×
Community Blog Why Should Enterprises Have Multi-Active Applications?

Why Should Enterprises Have Multi-Active Applications?

This article explains why implementing a multi-active application disaster recovery architecture and organizational collaboration are becoming more important for cloud users.

_

More enterprises choose to build systems on the cloud because of the low cost and stability. The cloud has become a mainstream IT infrastructure. In recent years, open-source technology and cloud technology have maintained rapid development, and a wide variety of products and services have emerged. Technical support personnel have more decision-making power, and the speed of architectural change has been accelerating. In the process of high-speed growth, we should guard against human-made unreasonable failures and also pay attention to the impact of natural disasters. An inappropriate business interruption may result in serious brand, customer, and economic losses.

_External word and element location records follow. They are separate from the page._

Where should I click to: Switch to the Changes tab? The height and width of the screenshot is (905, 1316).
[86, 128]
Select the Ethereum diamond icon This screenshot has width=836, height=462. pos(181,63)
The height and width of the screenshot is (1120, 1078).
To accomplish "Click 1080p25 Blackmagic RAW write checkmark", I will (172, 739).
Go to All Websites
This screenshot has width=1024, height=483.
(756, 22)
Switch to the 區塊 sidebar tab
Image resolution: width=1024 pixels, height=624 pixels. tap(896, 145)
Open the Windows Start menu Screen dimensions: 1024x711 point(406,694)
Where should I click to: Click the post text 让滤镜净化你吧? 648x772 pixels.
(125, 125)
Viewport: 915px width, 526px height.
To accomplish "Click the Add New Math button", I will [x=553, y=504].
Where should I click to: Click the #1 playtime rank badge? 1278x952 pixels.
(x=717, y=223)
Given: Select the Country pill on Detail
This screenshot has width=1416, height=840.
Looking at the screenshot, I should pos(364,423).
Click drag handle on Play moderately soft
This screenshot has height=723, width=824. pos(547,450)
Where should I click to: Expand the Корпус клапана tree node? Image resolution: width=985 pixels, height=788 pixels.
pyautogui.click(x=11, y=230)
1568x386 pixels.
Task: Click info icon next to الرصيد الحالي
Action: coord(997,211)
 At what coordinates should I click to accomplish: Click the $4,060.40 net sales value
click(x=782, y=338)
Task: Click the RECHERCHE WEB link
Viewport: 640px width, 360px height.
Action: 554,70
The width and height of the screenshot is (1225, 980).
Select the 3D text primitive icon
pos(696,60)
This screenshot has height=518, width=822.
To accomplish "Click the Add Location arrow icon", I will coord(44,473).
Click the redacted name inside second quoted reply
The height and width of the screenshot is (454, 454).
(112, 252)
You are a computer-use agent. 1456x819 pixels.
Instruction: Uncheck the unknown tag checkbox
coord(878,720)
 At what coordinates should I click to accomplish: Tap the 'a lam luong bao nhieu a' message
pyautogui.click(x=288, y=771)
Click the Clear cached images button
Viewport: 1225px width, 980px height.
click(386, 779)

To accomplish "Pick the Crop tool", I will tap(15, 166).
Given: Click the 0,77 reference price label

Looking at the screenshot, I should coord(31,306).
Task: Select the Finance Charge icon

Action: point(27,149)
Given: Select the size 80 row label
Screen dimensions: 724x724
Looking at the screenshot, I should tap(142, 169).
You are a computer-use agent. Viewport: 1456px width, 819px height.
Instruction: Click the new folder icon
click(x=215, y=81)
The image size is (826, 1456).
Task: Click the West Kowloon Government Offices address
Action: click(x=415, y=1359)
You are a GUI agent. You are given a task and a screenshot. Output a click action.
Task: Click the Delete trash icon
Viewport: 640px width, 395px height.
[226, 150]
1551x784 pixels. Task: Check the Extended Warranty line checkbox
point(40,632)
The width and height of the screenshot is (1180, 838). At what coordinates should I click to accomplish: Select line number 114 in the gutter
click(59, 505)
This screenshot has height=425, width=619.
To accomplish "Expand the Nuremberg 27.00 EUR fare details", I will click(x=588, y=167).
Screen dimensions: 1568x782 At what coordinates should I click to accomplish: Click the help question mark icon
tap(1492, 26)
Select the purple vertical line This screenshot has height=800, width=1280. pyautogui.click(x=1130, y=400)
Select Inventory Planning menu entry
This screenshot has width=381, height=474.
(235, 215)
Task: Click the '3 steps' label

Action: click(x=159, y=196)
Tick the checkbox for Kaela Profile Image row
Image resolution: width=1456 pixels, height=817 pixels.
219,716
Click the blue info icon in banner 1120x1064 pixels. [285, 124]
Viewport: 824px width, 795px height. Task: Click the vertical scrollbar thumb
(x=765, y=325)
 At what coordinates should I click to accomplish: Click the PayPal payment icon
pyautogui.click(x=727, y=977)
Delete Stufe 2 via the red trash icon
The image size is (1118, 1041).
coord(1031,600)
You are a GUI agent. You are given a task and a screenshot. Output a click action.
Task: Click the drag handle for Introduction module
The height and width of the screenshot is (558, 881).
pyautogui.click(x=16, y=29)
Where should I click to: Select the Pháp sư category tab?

All cloud-based enterprises take the capacity building of disaster recovery systems as the most basic goal and ensure investment. Enterprises can only ensure long-term, stable, and high-speed development by ensuring key data is not lost and system services resume operation as soon as possible when a disaster occurs.

Common Disaster Failures

Failures are inevitable in the production practice of enterprises, affecting the stability of the system. Some failures recover quickly, and external users do not sense them. Some failures cannot be recovered for a long time, causing problems (such as external public opinion and capital loss), and may even lead to the bankruptcy of the company. There are generally the following types of failures:

  • Human operation errors, such as common configuration errors and application release failures
  • Hardware failure, such as network device failure, affects multiple servers in the computer room or cluster
  • Network attacks, such as DDoS and other network attacks
  • Network disconnection/power failure, such as the optical cable disconnecting
  • Natural disasters, such as power failures in computer rooms caused by lightning strikes

Under these disasters, it is often faced with the interruption of the public network, access gateway, computer room, and other facilities, which will cause business problems, such as traffic drop, website failure, and fault alarm. Enterprises need to face the two major problems of business recovery and fault recovery. The best way is to decouple these two types of problems. In case of failure, they can quickly cut off the flow and prioritize business recovery. Perform fault location and repair on the premise of service recovery.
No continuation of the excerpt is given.